▸ What to work on:
What is needed is an exact reproduction of the lines from the one that contains "Given: Open the" through the end of the data, both included and nothing else, with pictures omitted.

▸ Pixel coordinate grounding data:
▼

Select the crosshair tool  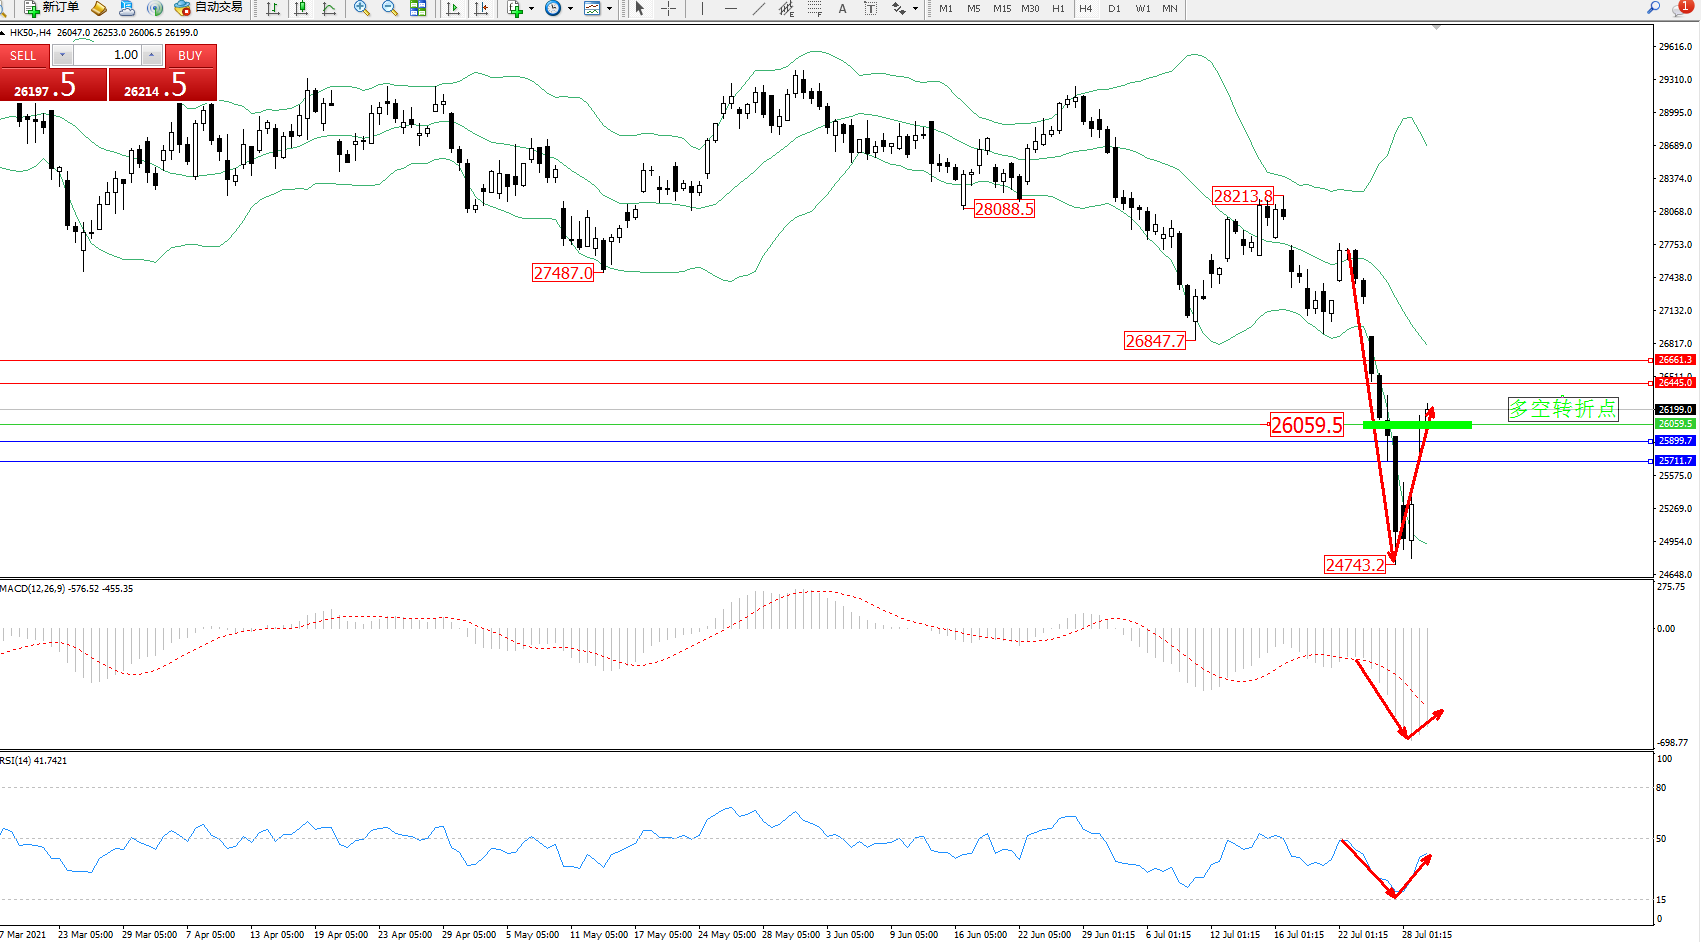668,8
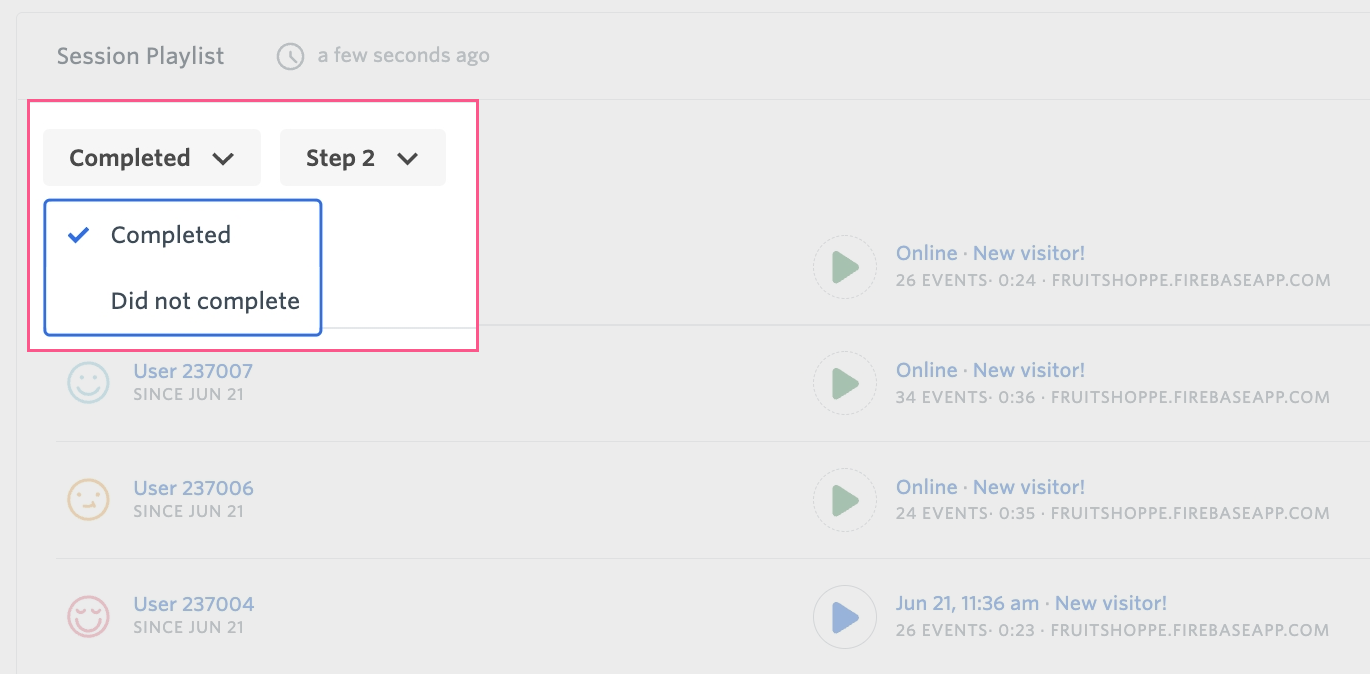Play the Jun 21, 11:36 am session

(x=845, y=617)
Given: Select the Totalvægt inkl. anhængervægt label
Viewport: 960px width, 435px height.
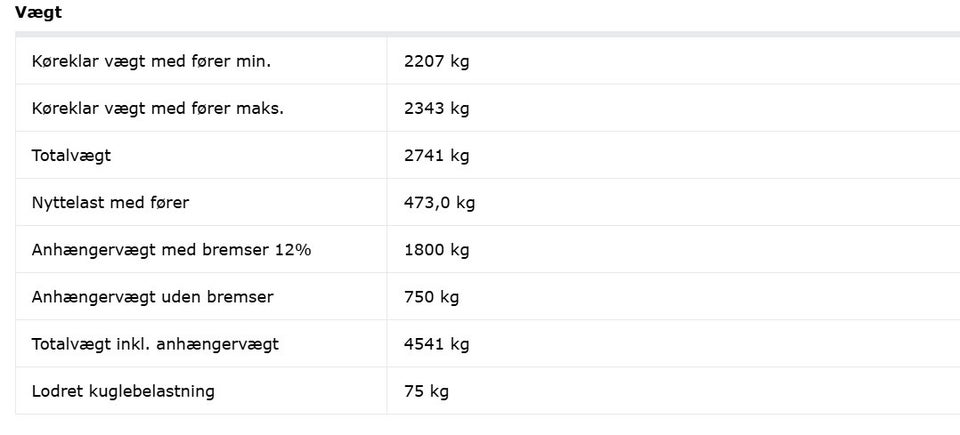Looking at the screenshot, I should (x=155, y=344).
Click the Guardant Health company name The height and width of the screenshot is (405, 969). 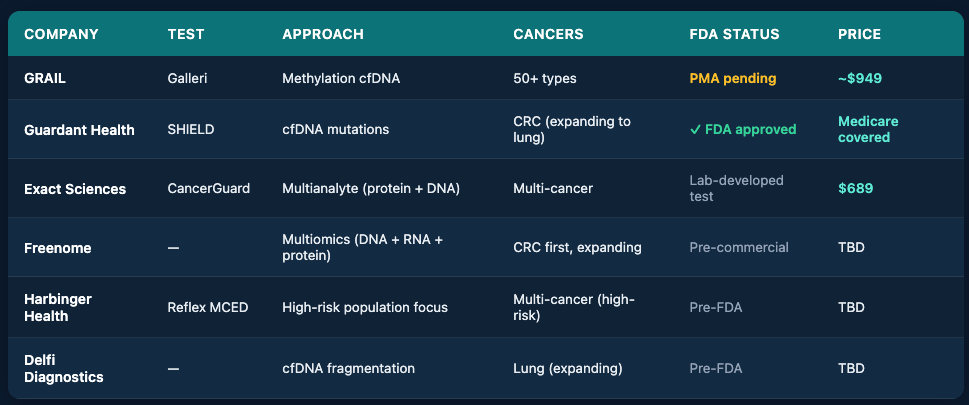(79, 130)

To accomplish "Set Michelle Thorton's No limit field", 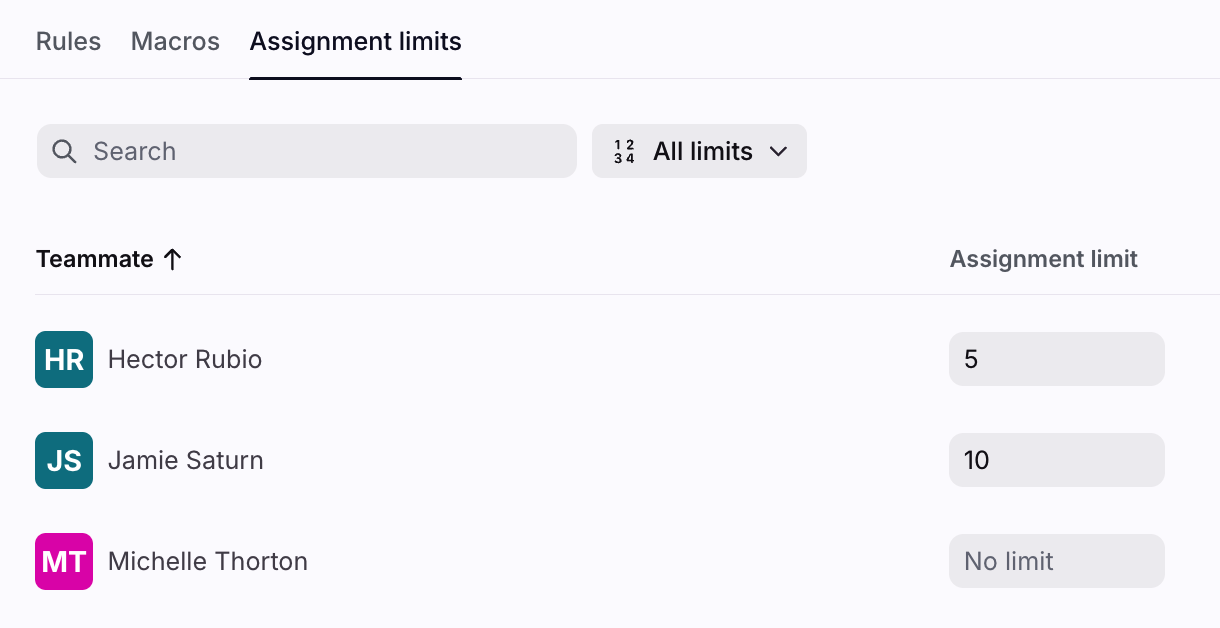I will pos(1056,561).
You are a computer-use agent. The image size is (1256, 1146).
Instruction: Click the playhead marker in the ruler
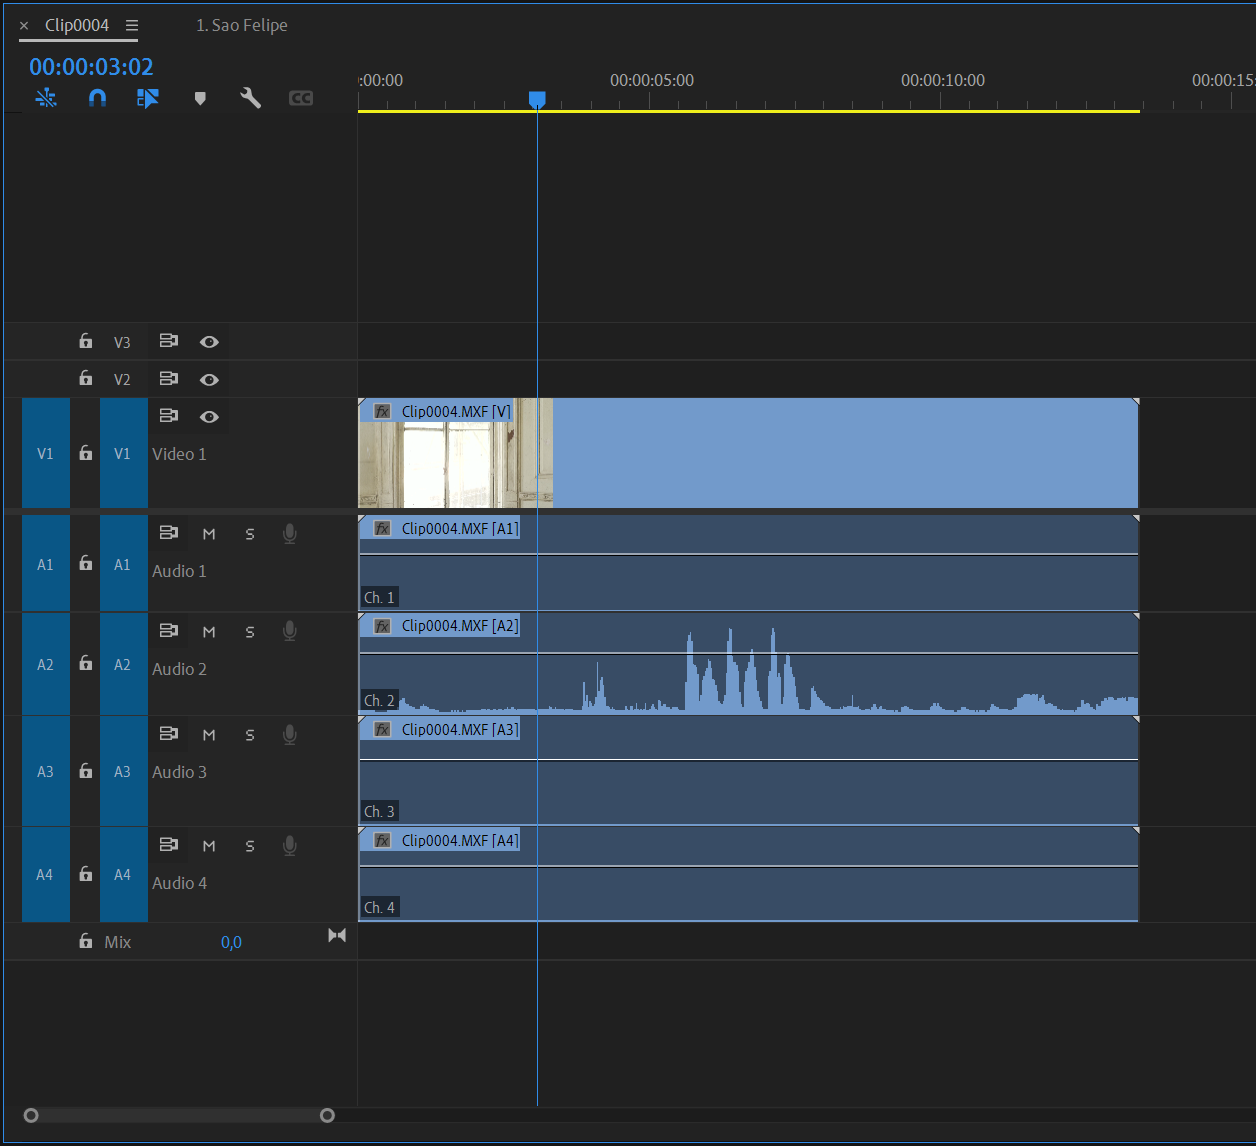[x=537, y=100]
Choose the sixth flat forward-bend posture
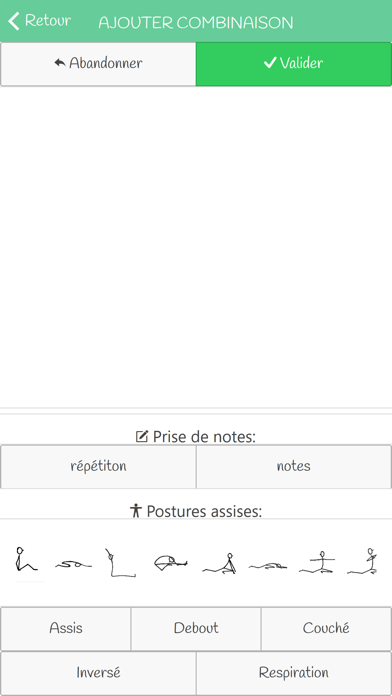Screen dimensions: 392x696 [268, 566]
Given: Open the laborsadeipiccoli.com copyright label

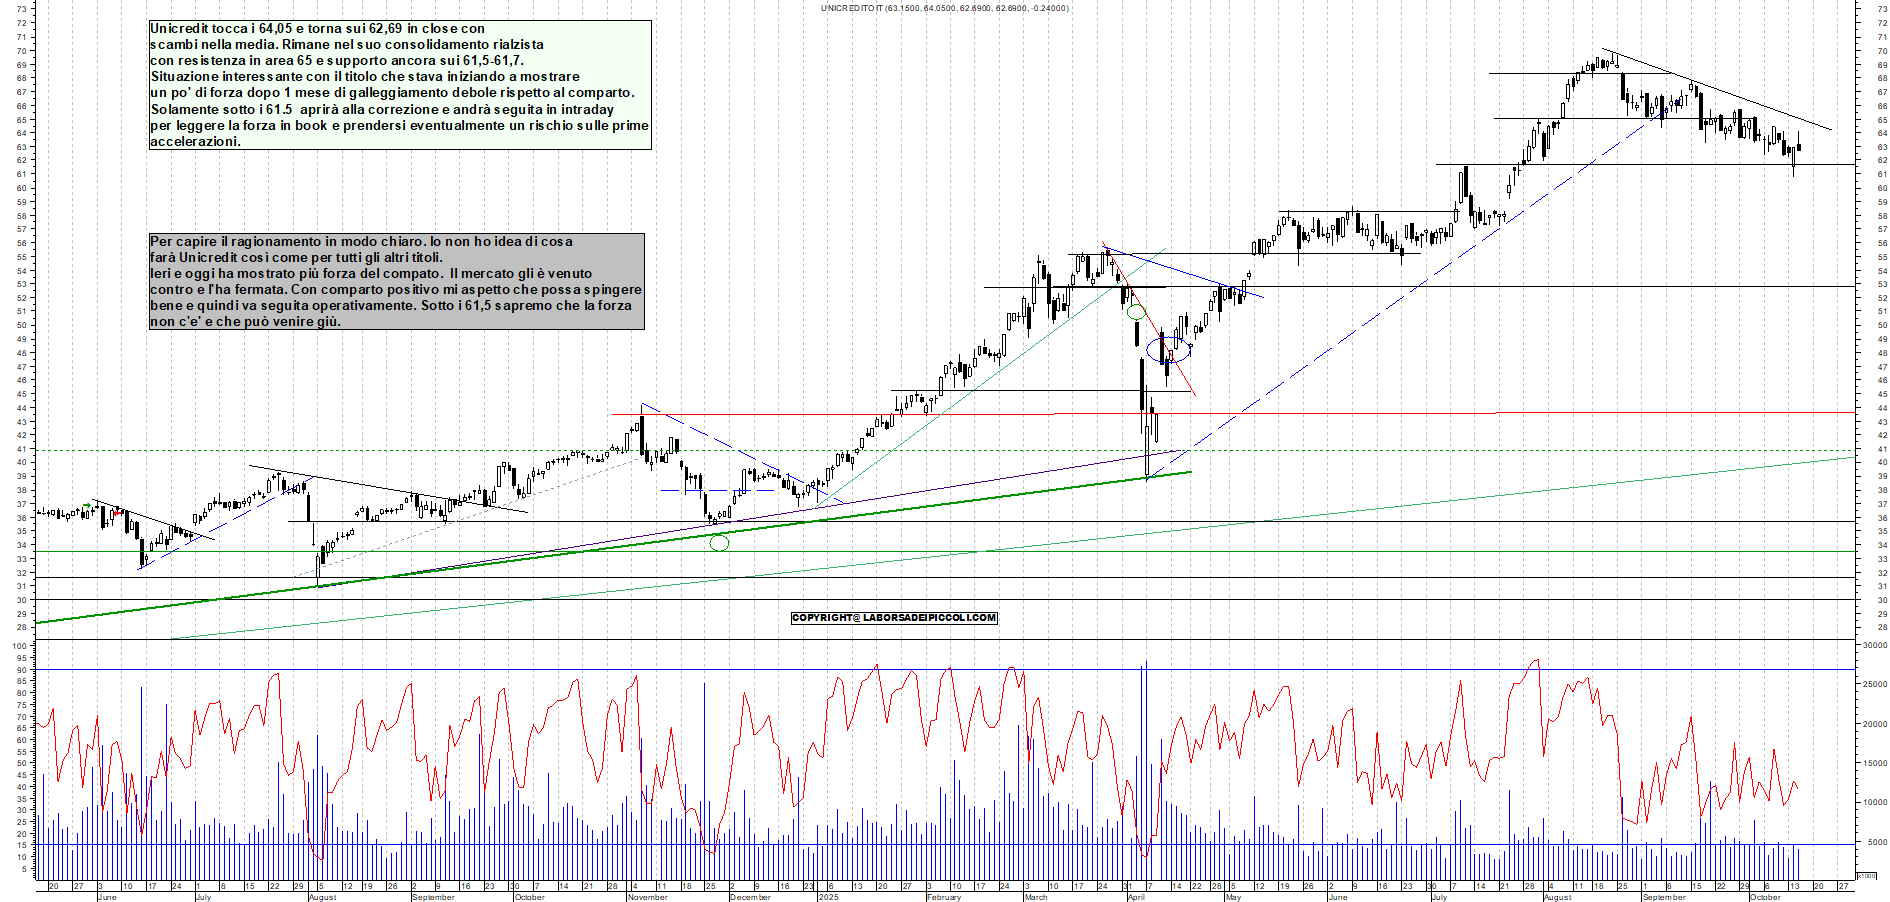Looking at the screenshot, I should click(894, 618).
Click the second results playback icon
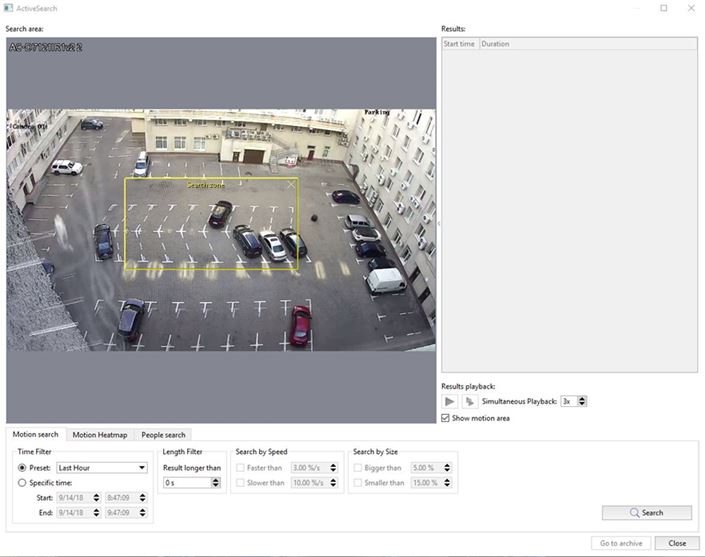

▲

▸ Response area:
Given: Open the laborsadeipiccoli.com copyright label

Looking at the screenshot, I should click(894, 618).
Click the second results playback icon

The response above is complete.